O conflito na fronteira entre Tailândia e Camboja voltou a se agravar nos últimos dias, resultando na morte de pelo menos 19 pessoas, entre soldados e civis. A escalada da violência obrigou centenas de milhares de moradores a abandonarem suas casas e reacendeu uma disputa territorial que perdura há décadas.
Diante do cenário cada vez mais crítico, o Camboja apresentou um pedido formal ao Conselho de Segurança da ONU, acusando a Tailândia de atacar deliberadamente infraestrutura civil , ação que, segundo o governo cambojano, viola o direito humanitário internacional.
O primeiro-ministro tailandês, Anutin Charnvirakul, afirmou que pretende relatar os acontecimentos diretamente ao presidente dos Estados Unidos, Donald Trump, em uma ligação já prevista.
A atual crise é considerada a mais grave desde o confronto de cinco dias registrado em julho, encerrado após um cessar-fogo mediado por Trump e pelo premiê da Malásia, Anwar Ibrahim.
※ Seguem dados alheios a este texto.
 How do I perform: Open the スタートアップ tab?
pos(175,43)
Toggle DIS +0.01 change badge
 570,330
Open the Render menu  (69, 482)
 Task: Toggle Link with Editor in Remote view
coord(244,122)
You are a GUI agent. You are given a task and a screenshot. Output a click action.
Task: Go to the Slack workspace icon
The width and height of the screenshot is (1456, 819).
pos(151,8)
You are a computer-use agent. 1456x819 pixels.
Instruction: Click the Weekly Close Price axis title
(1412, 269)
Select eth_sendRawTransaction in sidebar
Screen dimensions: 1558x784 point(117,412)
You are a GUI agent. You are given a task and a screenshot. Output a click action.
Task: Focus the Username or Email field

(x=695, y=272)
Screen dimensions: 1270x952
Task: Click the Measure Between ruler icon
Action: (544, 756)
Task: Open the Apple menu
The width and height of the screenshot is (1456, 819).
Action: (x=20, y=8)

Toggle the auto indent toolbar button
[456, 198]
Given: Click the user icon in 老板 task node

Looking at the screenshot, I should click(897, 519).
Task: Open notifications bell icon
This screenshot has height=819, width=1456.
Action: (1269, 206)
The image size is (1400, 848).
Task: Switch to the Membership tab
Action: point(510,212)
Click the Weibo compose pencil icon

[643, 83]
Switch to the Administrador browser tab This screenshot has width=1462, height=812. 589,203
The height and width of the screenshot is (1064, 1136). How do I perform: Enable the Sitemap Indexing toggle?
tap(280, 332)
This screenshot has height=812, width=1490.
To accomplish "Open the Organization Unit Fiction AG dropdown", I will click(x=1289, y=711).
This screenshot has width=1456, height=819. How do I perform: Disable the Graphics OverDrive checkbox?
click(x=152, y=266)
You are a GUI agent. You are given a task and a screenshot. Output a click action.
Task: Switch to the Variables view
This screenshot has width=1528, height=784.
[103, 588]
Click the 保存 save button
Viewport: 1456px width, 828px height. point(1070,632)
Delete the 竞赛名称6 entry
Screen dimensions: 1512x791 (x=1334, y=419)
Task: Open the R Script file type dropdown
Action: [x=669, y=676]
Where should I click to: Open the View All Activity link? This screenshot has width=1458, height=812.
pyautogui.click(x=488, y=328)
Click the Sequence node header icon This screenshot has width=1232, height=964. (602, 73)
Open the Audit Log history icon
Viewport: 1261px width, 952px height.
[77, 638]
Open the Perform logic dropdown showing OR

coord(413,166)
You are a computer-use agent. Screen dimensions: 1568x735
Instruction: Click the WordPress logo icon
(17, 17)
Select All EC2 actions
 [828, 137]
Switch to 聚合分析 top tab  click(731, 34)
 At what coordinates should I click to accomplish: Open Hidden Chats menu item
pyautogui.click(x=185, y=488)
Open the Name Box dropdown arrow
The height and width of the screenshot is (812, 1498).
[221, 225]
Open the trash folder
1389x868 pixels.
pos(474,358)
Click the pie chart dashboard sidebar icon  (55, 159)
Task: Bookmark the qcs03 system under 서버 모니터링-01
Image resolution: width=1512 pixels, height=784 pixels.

O centro da disputa continua sendo o Triângulo Esmeralda, região que abriga templos reivindicados pelos dois países. A Tailândia acusa o Camboja de descumprir um acordo de paz assinado em outubro durante a cúpula da ASEAN, ao supostamente instalar novas minas terrestres na área. Em reação, forças tailandesas lançaram ataques aéreos sobre território cambojano, alegando retaliação a uma ofensiva terrestre. O Camboja negou inicialmente a resposta militar, mas depois afirmou que irá revidar.
Na ONU, o embaixador cambojano pediu que o órgão pressione a Tailândia a suspender imediatamente os ataques e autorize o envio de uma missão independente para investigar os fatos.
A Tailândia, por sua vez, nega qualquer ataque intencional a alvos civis e rejeita as acusações de violação ao direito internacional.